━━━ Data records
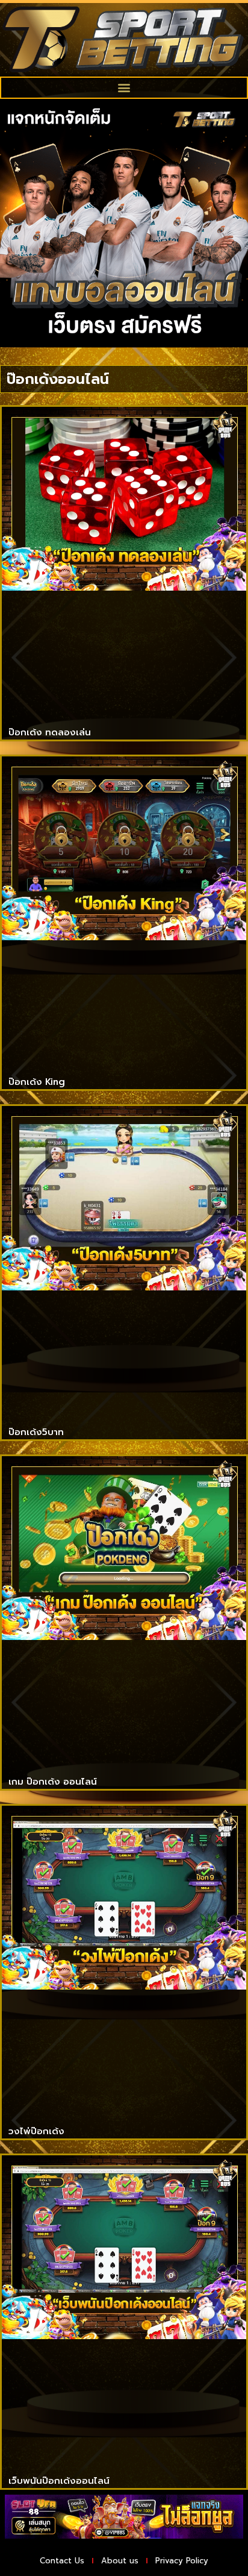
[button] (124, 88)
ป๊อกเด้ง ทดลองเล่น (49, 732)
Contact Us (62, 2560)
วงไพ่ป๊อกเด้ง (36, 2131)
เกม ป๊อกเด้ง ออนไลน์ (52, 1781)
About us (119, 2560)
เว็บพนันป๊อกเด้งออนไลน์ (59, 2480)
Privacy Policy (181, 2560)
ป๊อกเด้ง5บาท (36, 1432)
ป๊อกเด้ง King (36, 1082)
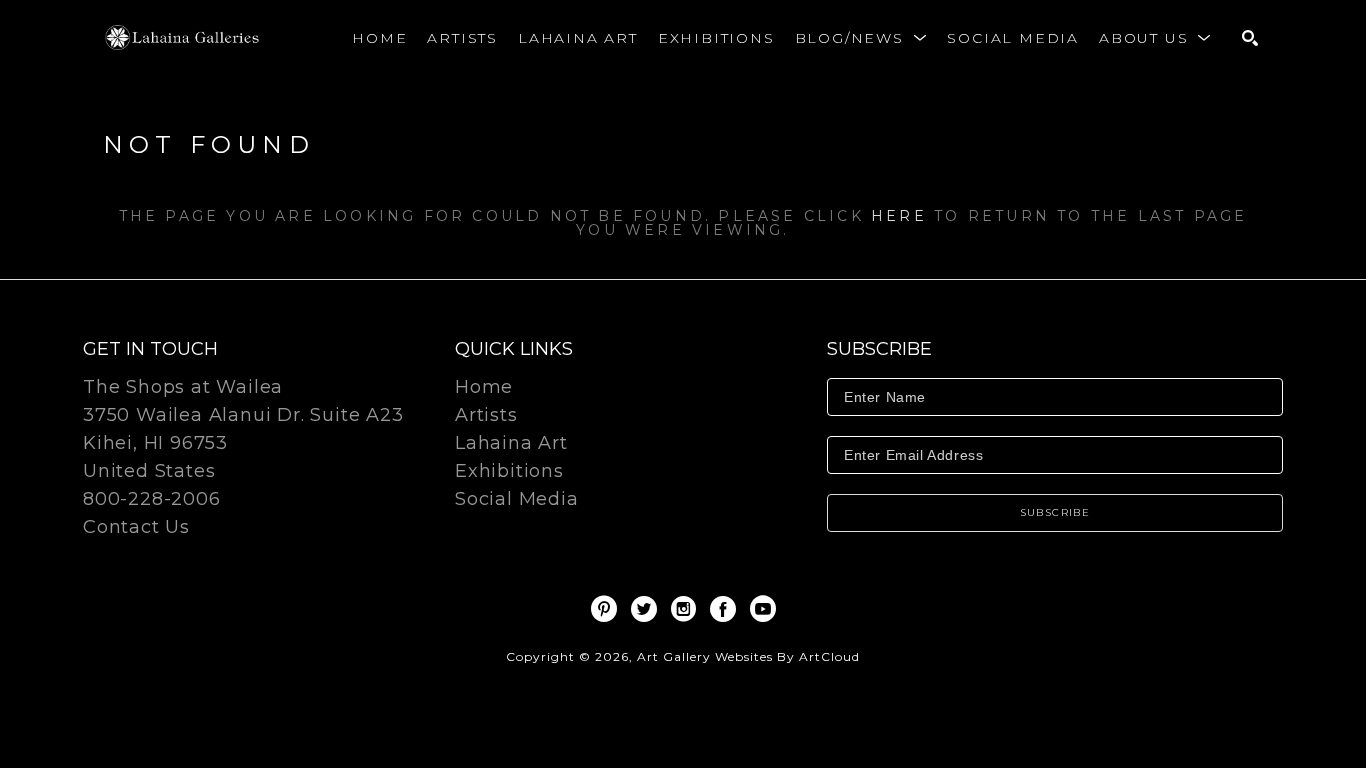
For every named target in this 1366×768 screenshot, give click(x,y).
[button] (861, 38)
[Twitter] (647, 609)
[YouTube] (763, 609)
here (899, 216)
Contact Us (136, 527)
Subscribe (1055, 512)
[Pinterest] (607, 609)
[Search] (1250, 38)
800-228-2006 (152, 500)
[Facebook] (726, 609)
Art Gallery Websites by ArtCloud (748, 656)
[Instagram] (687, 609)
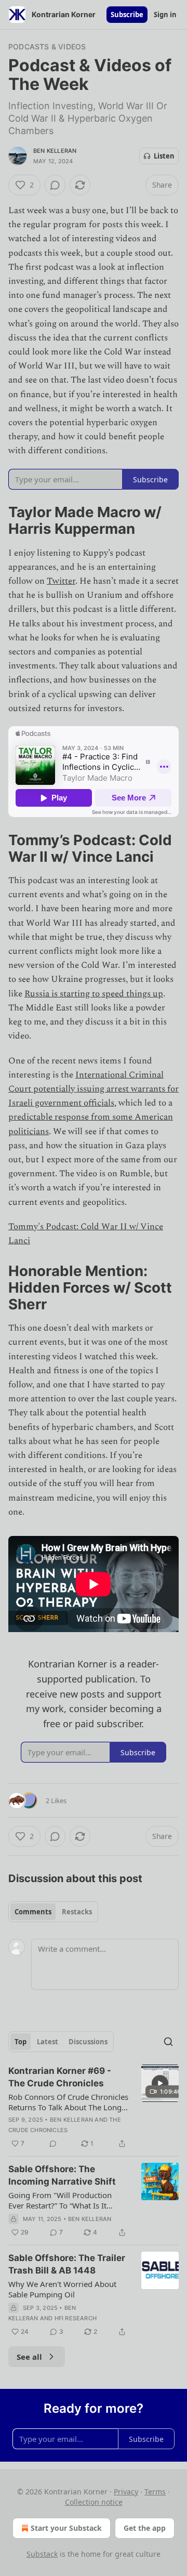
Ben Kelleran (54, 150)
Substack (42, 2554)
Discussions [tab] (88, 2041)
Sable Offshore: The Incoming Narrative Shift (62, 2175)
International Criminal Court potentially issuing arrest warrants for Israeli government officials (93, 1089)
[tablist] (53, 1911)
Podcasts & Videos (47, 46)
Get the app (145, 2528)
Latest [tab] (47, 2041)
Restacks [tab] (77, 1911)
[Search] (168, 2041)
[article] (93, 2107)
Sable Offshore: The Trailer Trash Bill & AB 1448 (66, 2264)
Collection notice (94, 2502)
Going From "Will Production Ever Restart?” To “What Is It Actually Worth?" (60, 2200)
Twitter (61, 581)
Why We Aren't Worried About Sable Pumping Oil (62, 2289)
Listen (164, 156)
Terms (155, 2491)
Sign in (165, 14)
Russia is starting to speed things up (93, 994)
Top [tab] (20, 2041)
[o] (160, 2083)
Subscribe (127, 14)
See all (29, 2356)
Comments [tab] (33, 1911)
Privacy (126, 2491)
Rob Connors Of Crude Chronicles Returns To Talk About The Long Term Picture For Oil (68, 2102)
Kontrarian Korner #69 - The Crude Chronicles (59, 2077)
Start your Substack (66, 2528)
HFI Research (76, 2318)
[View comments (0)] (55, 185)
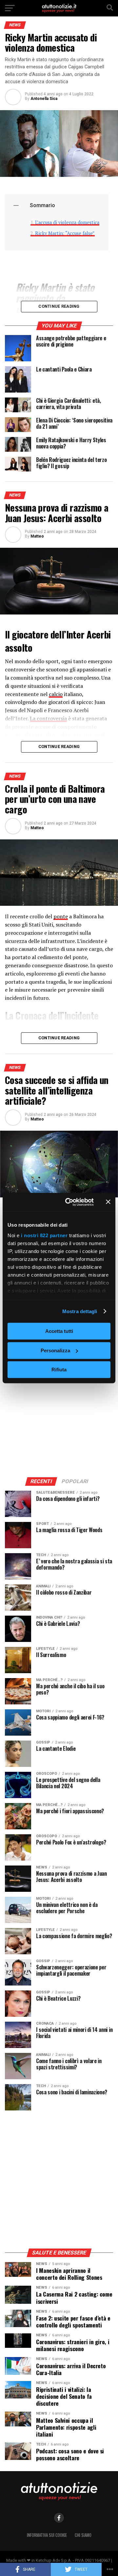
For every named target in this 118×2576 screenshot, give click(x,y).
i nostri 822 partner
━━━━━━
Working from the entries above, please transcribe only the lines from the line with "[Facebook] (726, 609)" through the line with "Rob Connors Of", exactly, with both end lines and without pictures.

(Reply to the exercise):
[Facebook] (726, 609)
Art Gallery Websites by ArtCloud (748, 656)
[Instagram] (687, 609)
Ben Kelleran (54, 150)
Substack (42, 2554)
Discussions [tab] (88, 2041)
Sable Offshore: The Incoming Narrative Shift (62, 2175)
International Criminal Court potentially issuing arrest warrants for Israeli government officials (93, 1089)
[tablist] (53, 1911)
Podcasts & Videos (47, 46)
Get the app (145, 2528)
Latest [tab] (47, 2041)
Restacks [tab] (77, 1911)
[Search] (168, 2041)
[article] (93, 2107)
Sable Offshore: The Trailer Trash Bill & AB 1448 (66, 2264)
Collection notice (94, 2502)
Going From "Will Production Ever Restart?” To “What Is It Actually Worth?" (60, 2200)
Twitter (61, 581)
Why We Aren't Worried About Sable Pumping Oil (62, 2289)
Listen (164, 156)
Terms (155, 2491)
Sign in (165, 14)
Russia is starting to speed things up (93, 994)
Top [tab] (20, 2041)
[o] (160, 2083)
Subscribe (127, 14)
See all (29, 2356)
Comments [tab] (33, 1911)
Privacy (126, 2491)
Rob Connors Of Crude Chronicles Returns To Talk About The Long Term Picture For Oil (68, 2102)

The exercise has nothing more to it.